Inspiration, Short Story

A young girl was walking along a beach upon which thousands of starfish had been washed up during a terrible storm. When she came to each starfish, she would pick it up, and throw it back into the ocean. People watched her with amusement. She had been doing this for some time when a man approached her and said, “Little girl, why are you doing this? Look at this beach! You can’t save all these starfish. You can’t begin to make a difference!” The girl seemed crushed, suddenly deflated. But after a few moments, she bent down, picked up another starfish, and hurled it as far as she could into the ocean. Then she looked up at the man and replied, “Well, I made a difference to that one!” The old man looked at the girl inquisitively and thought about what she had done and said. Inspired, he joined the little girl in throwing starfish back into the sea. Soon others joined, and all the starfish were saved. – adapted from the Star Thrower by Loren C. Eiseley

I remember my first interaction with Tom*.  Our shadowing period had ended, and I was assigned to his class.  He sat, not disrupting anyone, but not doing his work.  I pulled my chair beside him and coerced him into completing his warm-up.  As Tom wrote on the prompt for the day, he began to open up to me about his academic situation.  “Miss,” he began, “I’ve already did this before.  This is my second time in the 7th Grade, but they said if I pass all my classes, they will skip me up to the 8th.”

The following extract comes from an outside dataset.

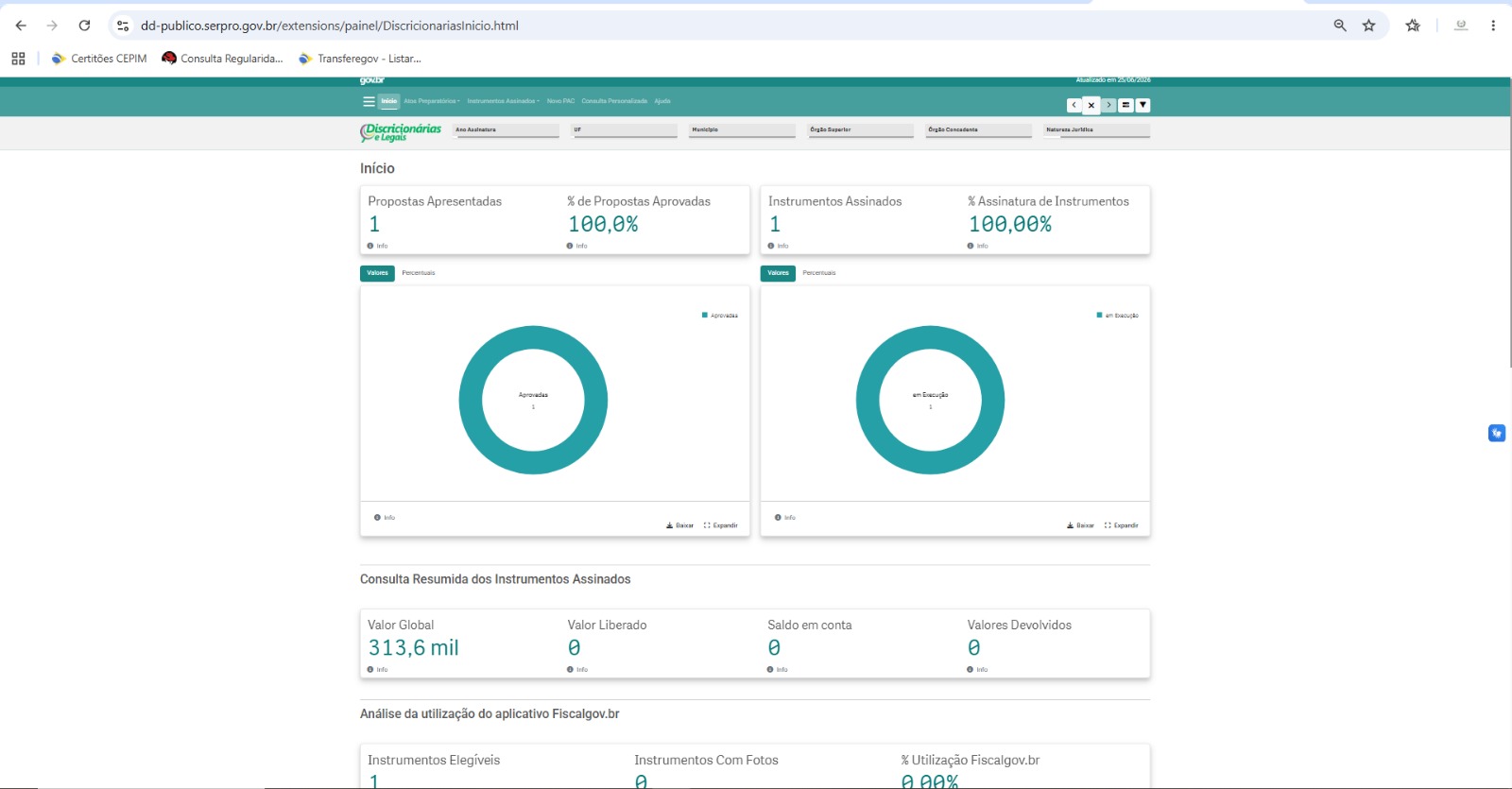Bookmark this page with the star icon
The image size is (1512, 789).
(1368, 26)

I listened intently.  This was not an uncommon story.  A lot of my students are overage, and profess the desire to buckle down, turn over a new leaf, and undo the stigma of them being unsuccessful.  I went through my usual questions.  Tom’s reasons for his lack of committal to his studies ranged from the work being hard and unrelated to life to the work being boring and undesirable to finish.

My mind fashioned an idea.  I gave him a sheet of paper and told him to list everything that was holding him back.  “Man that will take too much time and paper,” he exclaimed.  “So be it,” I answered. “ Just try.”  He wrote until he exhausted the topic.  At this point, I took the paper, crumpled it up, and threw it in the trash.  With a stern look, I gazed into his eyes and stated, “Now that all your excuses are gone, you can move forward.”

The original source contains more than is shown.